THE LAST DAYS OF PATTON (1986) – George C Scott SINGS! Yes, an ENTIRE SONG while camping it up like he’s in a vaudeville revue!
Blood and Guts Song and dance man George S Patton belches belts out Lilly From Picadilly in a WTF moment from this otherwise reasonable made-for-tv movie which SHOULD have been titled AfterP*A*T*T*O*N.
Nearly two decades after George C Scott played Patton on the big screen he returned to the role to depict the final days of the controversial military icon. The above-referenced strange interlude in which the General sang on-stage was a mere aberration but you just knew that as weird as I am I would start out my review with it.
The Scottsploitation angle is the best thing The Last Days of Patton has going for it, because without the novelty appeal of the charismatic actor in the lead role this telefilm would be hopelessly soap-operatic. We’re told the General had an affair with a younger woman but his stoic wife (Eva Marie Saint) tolerated it even though she did not approve. We also get lots of medical drama after Patton is paralyzed following a car accident in Germany the day before he was to leave for America.

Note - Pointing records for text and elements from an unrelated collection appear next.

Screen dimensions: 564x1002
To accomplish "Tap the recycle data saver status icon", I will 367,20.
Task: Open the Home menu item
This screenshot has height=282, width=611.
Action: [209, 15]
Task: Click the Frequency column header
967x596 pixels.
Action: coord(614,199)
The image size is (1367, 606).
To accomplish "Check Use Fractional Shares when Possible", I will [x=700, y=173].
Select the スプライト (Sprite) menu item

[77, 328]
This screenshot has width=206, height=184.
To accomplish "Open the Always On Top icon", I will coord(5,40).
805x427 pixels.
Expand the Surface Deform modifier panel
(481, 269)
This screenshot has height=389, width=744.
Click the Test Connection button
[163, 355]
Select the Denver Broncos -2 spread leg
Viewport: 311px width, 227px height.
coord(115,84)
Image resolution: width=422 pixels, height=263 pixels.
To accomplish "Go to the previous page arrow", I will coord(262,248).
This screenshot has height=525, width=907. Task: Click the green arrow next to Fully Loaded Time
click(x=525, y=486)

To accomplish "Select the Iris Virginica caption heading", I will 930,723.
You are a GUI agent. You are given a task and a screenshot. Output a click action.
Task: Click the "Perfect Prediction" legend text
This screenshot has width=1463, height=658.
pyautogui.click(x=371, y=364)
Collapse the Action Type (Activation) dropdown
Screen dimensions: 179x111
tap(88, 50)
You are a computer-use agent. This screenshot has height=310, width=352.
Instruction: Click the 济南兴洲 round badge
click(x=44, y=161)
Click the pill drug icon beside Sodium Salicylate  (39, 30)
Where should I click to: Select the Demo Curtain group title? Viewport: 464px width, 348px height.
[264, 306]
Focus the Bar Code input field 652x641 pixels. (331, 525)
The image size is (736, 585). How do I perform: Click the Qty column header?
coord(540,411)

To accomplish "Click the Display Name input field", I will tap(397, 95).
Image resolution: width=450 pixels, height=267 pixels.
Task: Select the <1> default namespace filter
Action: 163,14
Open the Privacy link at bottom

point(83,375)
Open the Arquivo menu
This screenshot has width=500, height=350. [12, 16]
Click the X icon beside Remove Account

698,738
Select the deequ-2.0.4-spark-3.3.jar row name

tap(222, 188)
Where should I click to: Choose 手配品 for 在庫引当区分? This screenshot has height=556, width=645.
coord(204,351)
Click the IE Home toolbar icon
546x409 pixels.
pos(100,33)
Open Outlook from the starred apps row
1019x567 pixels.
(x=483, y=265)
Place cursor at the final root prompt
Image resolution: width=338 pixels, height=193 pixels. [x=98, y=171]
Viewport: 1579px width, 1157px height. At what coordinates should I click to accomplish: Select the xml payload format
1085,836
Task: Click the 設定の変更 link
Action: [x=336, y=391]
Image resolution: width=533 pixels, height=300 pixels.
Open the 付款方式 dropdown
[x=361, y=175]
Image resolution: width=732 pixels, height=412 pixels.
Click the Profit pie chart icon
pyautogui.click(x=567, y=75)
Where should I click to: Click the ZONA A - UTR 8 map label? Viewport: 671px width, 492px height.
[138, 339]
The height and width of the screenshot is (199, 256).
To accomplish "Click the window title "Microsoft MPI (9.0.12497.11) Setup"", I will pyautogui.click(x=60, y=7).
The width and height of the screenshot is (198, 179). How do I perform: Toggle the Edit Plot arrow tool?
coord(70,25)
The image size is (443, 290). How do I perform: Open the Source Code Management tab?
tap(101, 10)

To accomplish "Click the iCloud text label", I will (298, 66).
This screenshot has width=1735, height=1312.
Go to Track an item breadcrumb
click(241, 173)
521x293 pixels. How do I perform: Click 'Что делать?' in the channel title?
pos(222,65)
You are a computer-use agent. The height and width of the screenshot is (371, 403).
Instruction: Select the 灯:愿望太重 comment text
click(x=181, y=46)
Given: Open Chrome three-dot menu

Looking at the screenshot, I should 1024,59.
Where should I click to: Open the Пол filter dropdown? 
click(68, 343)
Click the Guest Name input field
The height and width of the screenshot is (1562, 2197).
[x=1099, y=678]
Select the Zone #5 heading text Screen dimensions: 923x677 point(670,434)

Roughly half of the movie is spent with the great George C Scott in a hospital bed, like we’re watching Whose Life Is It Anyway, Ya Pusillanimous Sons of Bitches? Scott is always watchable, and really shines here, but the other actors have no room. With such a gigantic figure – real-life Elmer Fudd voice aside – it may have been like that in reality, too. Sharing any stage with the likes of George S Patton must have been suffocating for one’s own ego.
The telefilm does flashbacks to Patton’s childhood, time at West Point, wedding day and early military career the right way. They’re kept very short. Before you have time to grow bored or to ask “Where’s
Poochie George C Scott” the flashbacks end.
The best parts of the movie come early on when we’re shown Patton clashing with Eisenhower and soon-to-be-CIA scumbag Walter Bedell-Smith over Occupation policy in Germany. This drama is handled excellently, with the pros and cons of the issues given full presentation.
The arguments between Patton and Eisenhower made me appreciate once again what is wrong with so many similar exchanges in dramas made now. Recent dramas can’t resist the sophomoric tendency to depict one figure as Being In The Right and the other figure Being In The Wrong.
The Last Days of Patton makes the dramatic exchanges riveting because both men make valid points yet both men are also bested at times in the verbal fencing. It’s so refreshing compared to today’s tiresome “Watch the Figure In The Right Lecture And Harangue The Cardboard Villain” approach.
If the entire film was devoted to this clash and ended with Patton’s inevitable dismissal The Last Days of Patton would be a genuine classic. And by the way I’m overwhelmingly opposed to General Patton’s stand yet the dialogue makes his point of view understandable no matter how much you disagree with it.
(And I think Patton wasn’t just wrong but was insanely wrong. There’s no way there would be long-lasting public support for a fresh war with the Soviets after the world had just endured six years of martial hell.)
Unfortunately, after Patton gets transferred by Ike to a paper army tasked with recording historical documents for use by future scholars of World War Two we get dunked into the Soap Opera bath. We also get so much unnecessary backstory on Patton’s real-life driver Woody that I half-expected to find out he had gotten his own spin-off movie. (The Patton cinematic universe!)
I was ready for this film to be over at least a half an hour before it finally limped to a halt. If you aren’t a fan of the original Patton movie there’s probably nothing here for you. If you liked the Patton of that 1970 flick there’s probably nothing here to change your mind. George S Patton: the man, the legend, is neither one-sidedly canonized nor one-sidedly demonized, which is how it should be in any fair cinematic treatment.
Viewers get General George Patton, warts and all, so hypersensitive emotional cripples should avoid this flick. It’s for adults only. (If you’ve ever referred to something as “problematic” – unironically, that is – you won’t be mentally or emotionally capable of handling this film.)
NOTE: The Last Days of Patton is NOT to be confused with those Patton Conspiracy Movies which look at theories that George Patton was actually assassinated to silence him during those early Post-War years.